The use of spaceborne InSAR in the landslide emergency response is hindered due to the fixed track constraints, long revisit periods, and strict requirements for surface-coverage types [20]. GBR is a ground remote-sensing imaging system based on radar, with all-time in all-weather, and high spatial–temporal resolutions. The deformation of each pixel on the plane of inclined distance can be obtained in near real-time through non-contact measurements, and it has been applied to many fields, such as artificial buildings [21], volcanic activity [22], glacier motion [23], and emergency landslides [24]. GBR has a high-precision observation capability at the sub-millimeter level and can provide early warnings to decrease landslide risks [25]; however, it does not satisfy the requirements for long-term monitoring given the reality.
There are still a few fundamental questions relevant to the Baige landslide to be addressed. Will the Baige landslide slide again? What is its development trend? What considerations should be given to long-term landslide monitoring and emergency monitoring? In this paper, we attempt to take advantage of the benefits of ground-based (which can monitor rapid deformation in an emergency reaction) and spaceborne InSAR (which can monitor the development of landslides for a long period) to map the deformation pattern of the landslide and monitor its evolution. Combined with a variety of factors affecting landslide deformation, the surface deformation trend of the Baige landslide is analyzed and researched, and the stability of the landslide sliding surface is evaluated, which is believed to provide technical support for subsequent landslide risk assessment.

2. Materials and Methods

2.1. Study Area

The Baige landslide area is situated in the northern Hengduan Mountains of the eastern Qinghai-Tibet Plateau, within the Jinsha River valley region between the Mangkang Mountain and the Shaluli Mountain. The landform type is an alpine canyon landform resulting from tectonic erosion, and river erosion is significant. The landslide lies in the ‘V-shaped’ Jinsha River valley, with the Jinsha River concave bank on the front edge and the bank shoulder on the back, as indicated in Figure 1c. The topography of the landslide is steep, with the front edge of the landslide sloping at around 65°, the center and rear sections sloping at 35~55°, and the back of the landslide sloping at 75°. The elevation of the rear edge of the landslide is about 3720 m, the elevation of the toe is about 2880 m, and the drop is 840 m. The collapse caused a surge of up to 160 m on the left bank. A barrier dam is formed when shovels on the left bank collide, assemble, bounce, and disperse to the right bank [6]. The landslide is located in the Jinsha River suture zone (Figure 1b), near the Jiangda–Boluo–Jinshajiang fault zone and NW-trending fault, with the regional Boluo–Muxie reverse fault at the rear of the landslide. The landslide border has distinct features, and the lithology of the landslide body is primarily gneiss. The range along the landslip bed from the back border to the center is green-gray serpentine, with an elevation of 3400~3700 m, while the middle and front part below the elevation of 3400 m is the Proterozoic Xiongsong Group gneiss formation, including biotite plagioclase gneiss, hornblende plagioclase gneiss, plagioclase amphibolite, and greenschist. The landslide exhibits multistage deformation and metamorphism, and the mylonite and alteration are quite severe [26]. The climate in this area is chilly and the vertical characteristics are obvious due to the semi-humid climate in the plateau cool temperate zone.

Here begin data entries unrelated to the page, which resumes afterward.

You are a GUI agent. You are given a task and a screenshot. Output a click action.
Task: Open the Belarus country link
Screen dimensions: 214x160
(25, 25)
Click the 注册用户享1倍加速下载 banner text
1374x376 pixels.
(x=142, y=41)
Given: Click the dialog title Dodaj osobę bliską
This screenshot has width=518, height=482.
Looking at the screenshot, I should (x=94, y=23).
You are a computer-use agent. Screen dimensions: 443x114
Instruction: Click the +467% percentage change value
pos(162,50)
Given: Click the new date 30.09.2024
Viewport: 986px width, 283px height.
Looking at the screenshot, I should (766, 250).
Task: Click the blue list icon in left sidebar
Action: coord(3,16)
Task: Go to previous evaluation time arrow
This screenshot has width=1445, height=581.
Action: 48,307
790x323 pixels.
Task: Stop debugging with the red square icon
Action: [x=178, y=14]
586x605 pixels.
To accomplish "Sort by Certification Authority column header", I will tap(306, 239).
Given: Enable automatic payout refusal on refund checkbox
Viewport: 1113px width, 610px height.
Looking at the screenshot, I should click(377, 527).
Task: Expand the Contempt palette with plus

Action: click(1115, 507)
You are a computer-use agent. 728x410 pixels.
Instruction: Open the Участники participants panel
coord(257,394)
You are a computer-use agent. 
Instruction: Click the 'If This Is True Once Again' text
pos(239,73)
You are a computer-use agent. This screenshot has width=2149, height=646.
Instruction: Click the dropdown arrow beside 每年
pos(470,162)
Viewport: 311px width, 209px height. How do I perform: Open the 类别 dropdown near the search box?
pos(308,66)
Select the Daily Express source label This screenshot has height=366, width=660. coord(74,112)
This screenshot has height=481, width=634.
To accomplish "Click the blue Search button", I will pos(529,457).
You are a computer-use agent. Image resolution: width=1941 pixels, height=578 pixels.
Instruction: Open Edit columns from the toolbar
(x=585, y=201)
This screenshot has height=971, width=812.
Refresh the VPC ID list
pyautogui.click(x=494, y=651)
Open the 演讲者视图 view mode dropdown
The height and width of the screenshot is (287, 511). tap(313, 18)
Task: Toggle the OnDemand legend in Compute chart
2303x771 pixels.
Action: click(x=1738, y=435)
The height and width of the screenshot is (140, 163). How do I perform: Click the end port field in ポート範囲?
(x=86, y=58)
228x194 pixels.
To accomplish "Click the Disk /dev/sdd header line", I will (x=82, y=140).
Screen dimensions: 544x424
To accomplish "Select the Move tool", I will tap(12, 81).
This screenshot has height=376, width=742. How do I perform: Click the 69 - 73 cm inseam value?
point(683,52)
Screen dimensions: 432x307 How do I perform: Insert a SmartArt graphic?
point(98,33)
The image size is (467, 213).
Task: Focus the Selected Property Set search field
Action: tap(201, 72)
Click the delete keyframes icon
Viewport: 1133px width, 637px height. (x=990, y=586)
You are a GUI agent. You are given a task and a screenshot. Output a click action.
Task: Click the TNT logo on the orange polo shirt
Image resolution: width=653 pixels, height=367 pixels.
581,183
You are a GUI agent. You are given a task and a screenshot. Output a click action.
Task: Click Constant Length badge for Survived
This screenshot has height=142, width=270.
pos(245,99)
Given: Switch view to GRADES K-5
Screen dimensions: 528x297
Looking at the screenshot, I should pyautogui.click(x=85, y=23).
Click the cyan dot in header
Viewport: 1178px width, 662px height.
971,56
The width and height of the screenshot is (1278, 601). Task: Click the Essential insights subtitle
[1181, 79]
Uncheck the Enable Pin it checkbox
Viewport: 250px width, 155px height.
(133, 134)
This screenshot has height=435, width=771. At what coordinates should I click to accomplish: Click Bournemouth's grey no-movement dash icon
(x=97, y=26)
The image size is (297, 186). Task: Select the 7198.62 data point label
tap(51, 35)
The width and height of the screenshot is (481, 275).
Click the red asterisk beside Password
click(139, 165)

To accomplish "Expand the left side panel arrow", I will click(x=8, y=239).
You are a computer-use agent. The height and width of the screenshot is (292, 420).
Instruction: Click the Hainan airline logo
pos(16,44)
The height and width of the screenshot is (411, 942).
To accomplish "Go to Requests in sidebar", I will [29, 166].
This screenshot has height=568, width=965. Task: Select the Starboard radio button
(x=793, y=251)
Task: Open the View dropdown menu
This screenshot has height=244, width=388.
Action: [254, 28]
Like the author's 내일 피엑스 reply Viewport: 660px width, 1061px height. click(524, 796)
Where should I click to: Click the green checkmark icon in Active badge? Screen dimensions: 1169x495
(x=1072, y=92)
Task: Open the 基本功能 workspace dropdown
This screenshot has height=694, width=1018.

2.2. Ground-Based Radar Interferometry

From 4 December to 10 December 2018, a GBR interferometry system (GPRI-II) was used to monitor the Baige landslide. The incidence angle of the antenna was adjusted at 5° below the horizontal, which maximized the equipment’s sensitivity to displacement. The deployment position was at a distance of about 8 km opposite to the landslide, the rotation angle of equipment was 35°, and the effective observation distance was 6.5~9 km, with a range resolution of 0.75 m and an azimuth resolution of 6.8 m/km. The time resolution was 10 min, and 778 images were collected. Table 1 lists the imaging parameters of GBR in detail.
This paper employs the notion of a small baseline subset (SBAS) and processes continuous GBR images on the basis of a unit. The processing flow mainly includes data preprocessing, interferogram generation, coherence estimation, coherent point extraction, interferogram nonlocal filtering, phase unwrapping (3D), atmospheric correction, displacement inversion, time-series analysis, and geocoding [27]. The GBR interferometry and spaceborne InSAR time-series analysis procedures are comparable. The greatest distinction is that GBR has a zero spatial baseline and does not need image registration or terrain phase compensation.

2.3. Spaceborne Radar Interferometry

Due to the influence of SAR image geometric distortions (i.e., layover, foreshortening, and shadow) and the limitation of the LOS surface deformation, the differences between the InSAR results of a single platform or orbit and the actual deformation of the landslide body can be too great to satisfy the engineering requirements of landslide monitoring [28]. Therefore, we obtained two Sentinel-1A datasets covering the Baige area from December 2018 to February 2022. Table 2 lists the Sentinel-1A image data information, and their coverages are shown as the rectangles in Figure 1a.
We selected high-quality interferograms and set a time baseline threshold of 36 d and a spatial perpendicular baseline threshold of 200 m (Figure 2). A common strategy to minimize coherence loss is to use interferograms with short time baselines. However, it has recently been shown that using this strategy can introduce a bias [29,30,31]. Although the bias caused by such inconsistencies is small in each individual interferogram, its accumulation in time could impact the final estimated velocities [32]. Note that the deformation rate of the landslide is 2–3 orders of magnitude larger than the impact, and hence the bias was neglected in this study. The Shuttle Radar Topography Mission (SRTM) DEM [33] data with a 30 m spatial resolution released by NASA were used to eliminate the terrain phase and geocode.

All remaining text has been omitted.